We keep discovering new attractions in our neighborhood. A few days ago, Poe led us deep into the byways of the Suan Plu market, which is several hundred food and merchandise stalls that seem to have been flung off the back of a convoy of trucks, shoved one on top of another by a bulldozer, then roofed over. It's a lively and redolent hodgepodge of Suan Plu humanity and its needs and habits.

One of those habits is a good massage. If you go straight ahead for about 100 feet, turn left at the shrine, then take the first right, you come to May Massage. There are actual buildings in the rear of the market, and this is one of them. You enter into a quiet, dimly lit room where other customers are semi-recumbent on chaises getting their feet reinvigorated. We opted for the 100 baht "traditional" Thai full-body massage of one hour. (A hundred baht is just over three dollars.) The same massage with oils or creams would cost two or three times that amount, and naturally the price doubles for a two-hour workover.

"Massage" means any number of things in Thailand---many parlors include a "happy ending" for an additional charge---but May's is "traditional," meaning it doesn't get sexual, and the masseur or masseuse uses not just the strength of his or hands and arms but his full body weight bearing down through the arms to knead tension away. Joe and I were led up to the third floor, where we lay on adjoining mats. The kid who worked on me looked too frail for the job---we learned later he was 15---but he was strong enough and enormously skilled. Traditional Thai massage has been taught for centuries at the country's monasteries, and it's one of the culture's defining arts. A Thai woman was being massaged by an older masseuse in a nearby curtained-off area, and occasionally we heard her happy sighs. The lighting was pink and subdued, and the music was new-agey. I almost laughed when I thought of our friend Bill Herrick's famous last words, "Enough of the schmaltzy music already!" Oh, Bill, how you would have loved Thailand and a Thai massage!

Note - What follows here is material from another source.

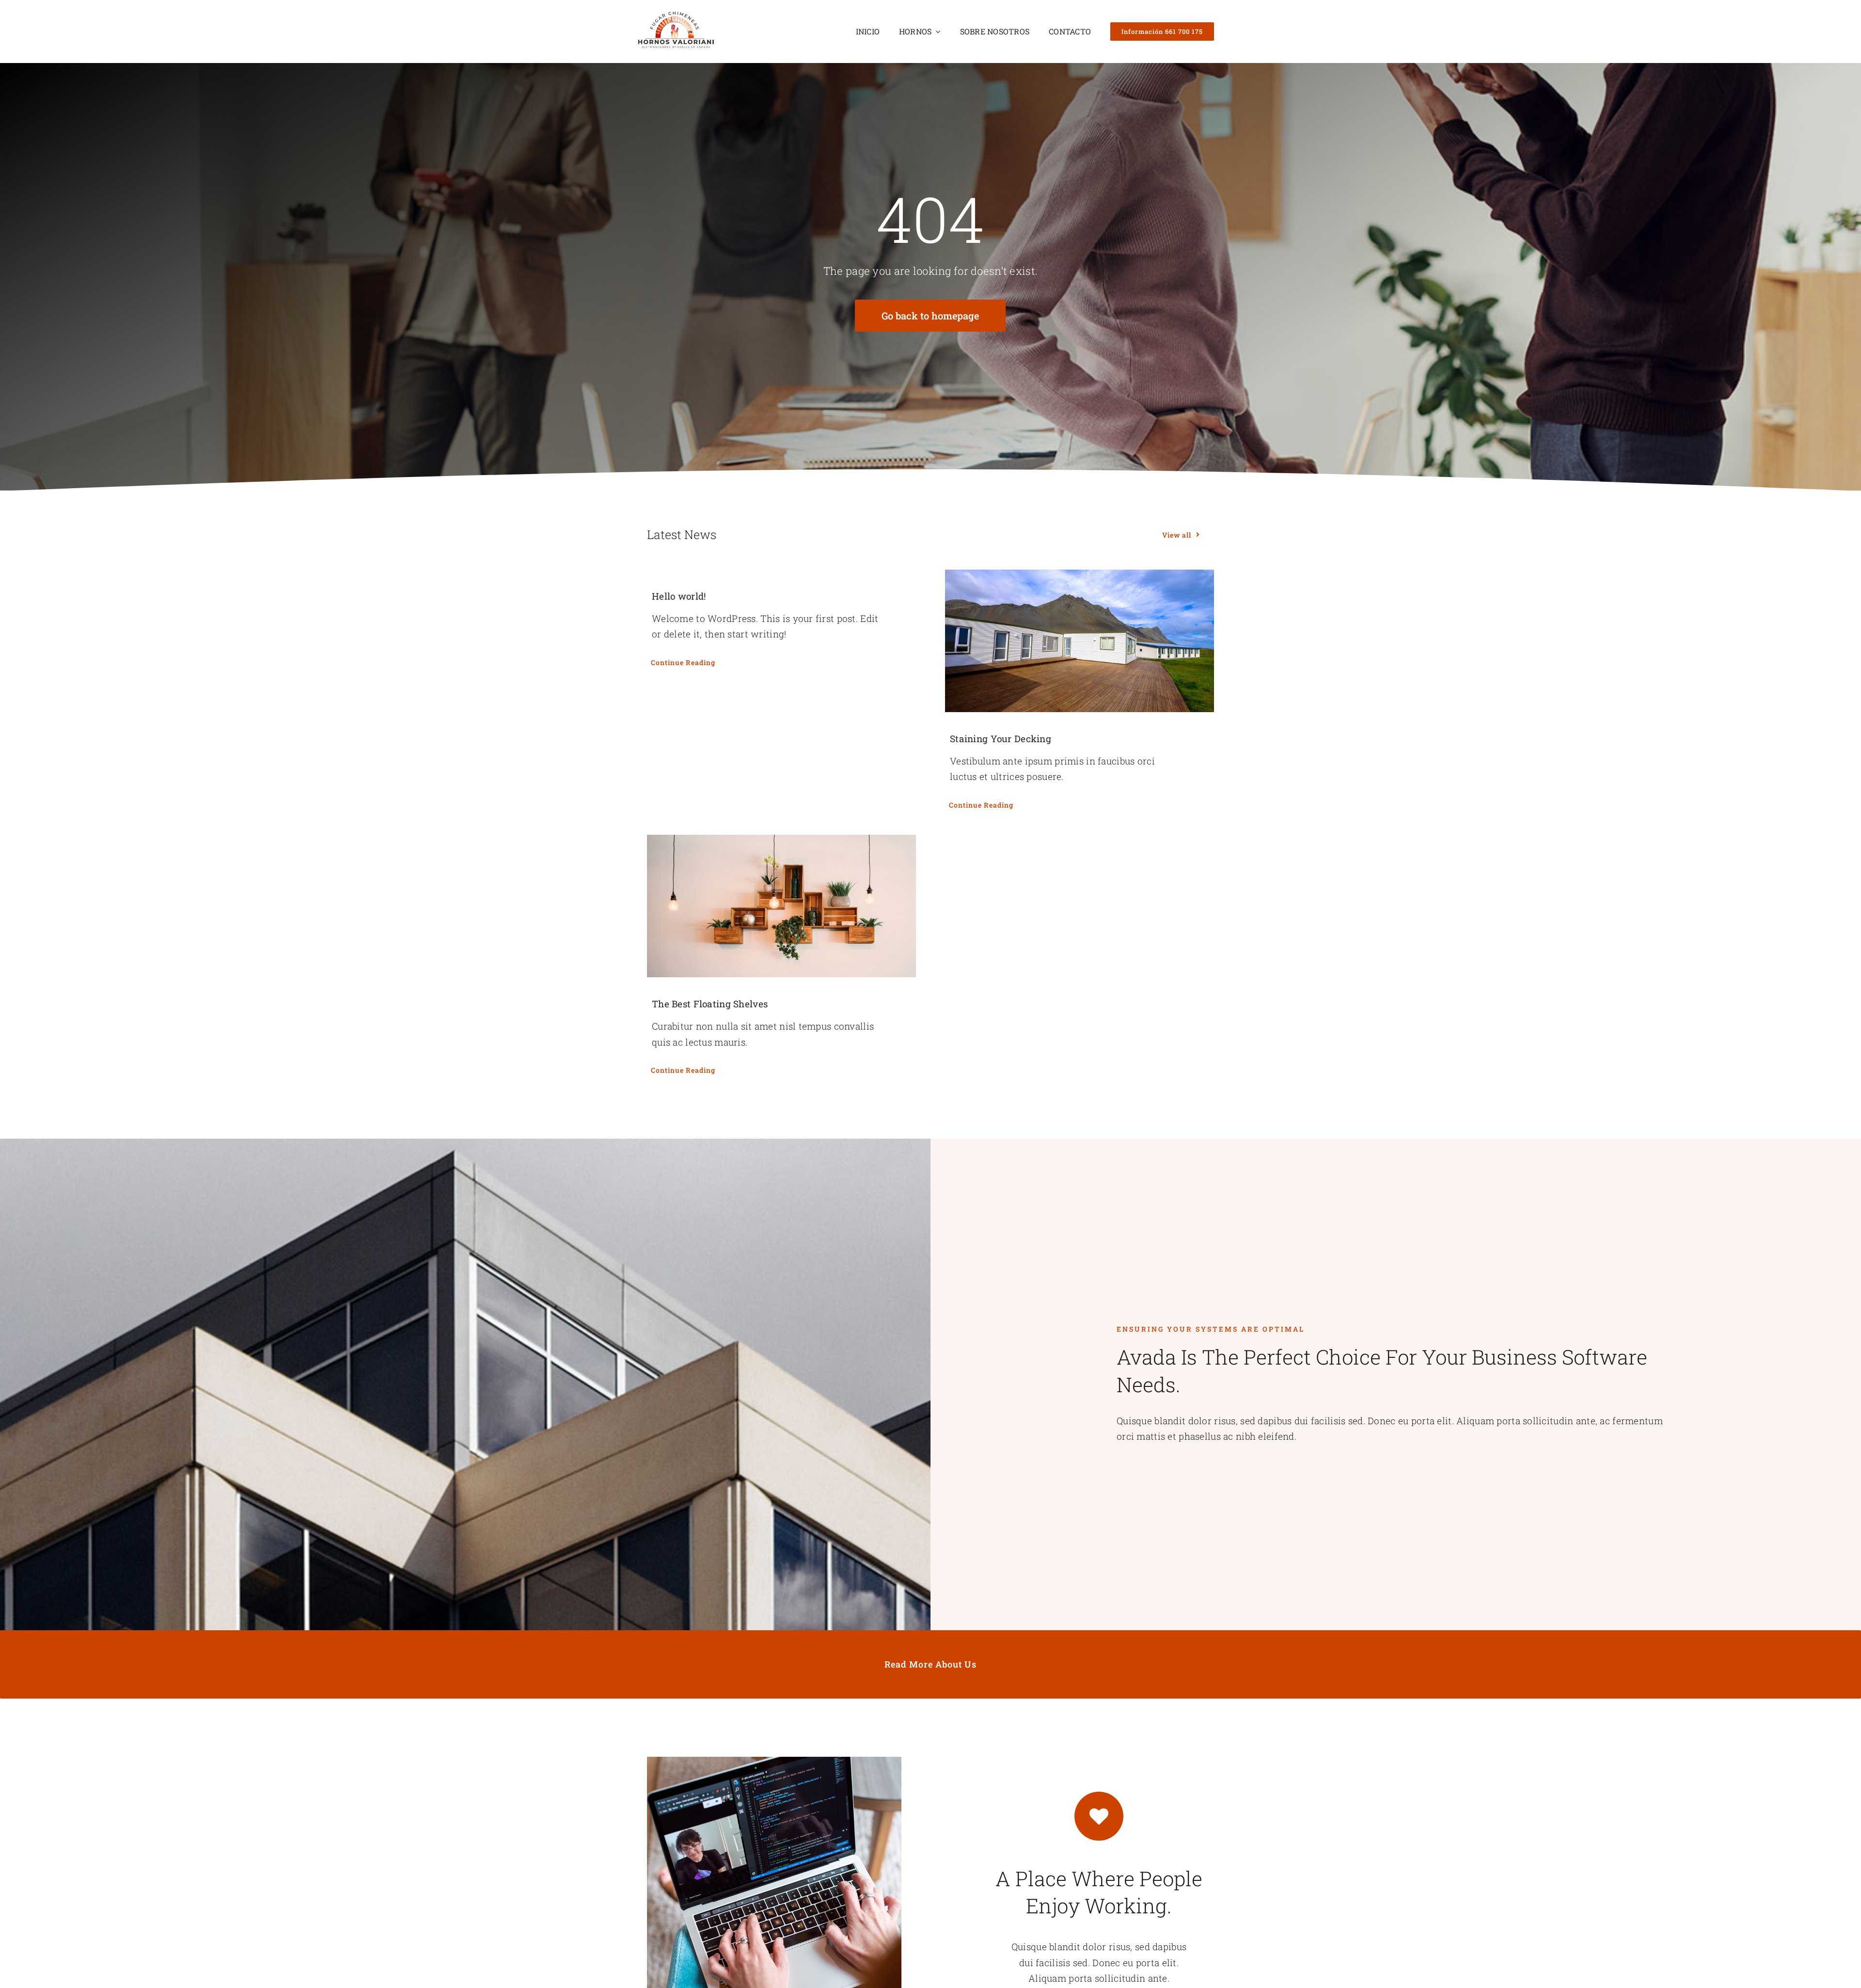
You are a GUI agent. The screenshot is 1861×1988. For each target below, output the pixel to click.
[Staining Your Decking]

Downstairs, we rejoined Poe and his happy feet. We were served tea and sat about and chatted for a bit. The young masseurs, we learned, were actually probably Burmese and they tended not to go out, because their papers were not in order. Life in this region can be complicated in its own ways.

Speaking of Burma, we received our visas. Somebody told us the consulate is grilling Americans now---"Why are you REALLY going to Myanmar?"---but we had no trouble. We go March 14.

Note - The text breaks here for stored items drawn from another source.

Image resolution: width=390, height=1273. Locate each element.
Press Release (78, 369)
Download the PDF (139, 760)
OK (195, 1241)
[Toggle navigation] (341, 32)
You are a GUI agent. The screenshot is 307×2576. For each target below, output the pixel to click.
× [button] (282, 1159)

Joe is working hard at understanding all manner of Bangkok street food. He's constantly coming home and saying, "Taste this." It's often something wrapped in a banana leaf with a bamboo stick through it. It's usually good, but sometimes it's just odd. Nothing seems to make us sick. Though recently we ate in an actual restaurant where other farangs congregated, and I became queasy after a dish of some kind of pork curry with ferns.

I finished my book, Strachey # 12, and sent it off. It's a political thriller tentatively titled RED WHITE BLACK AND BLUE. (See Joe's proposed cover above.)

Sunday we go to the seashore at Hua Hin for five days. Just in time. We heard it's warming up in the U.S. Here too.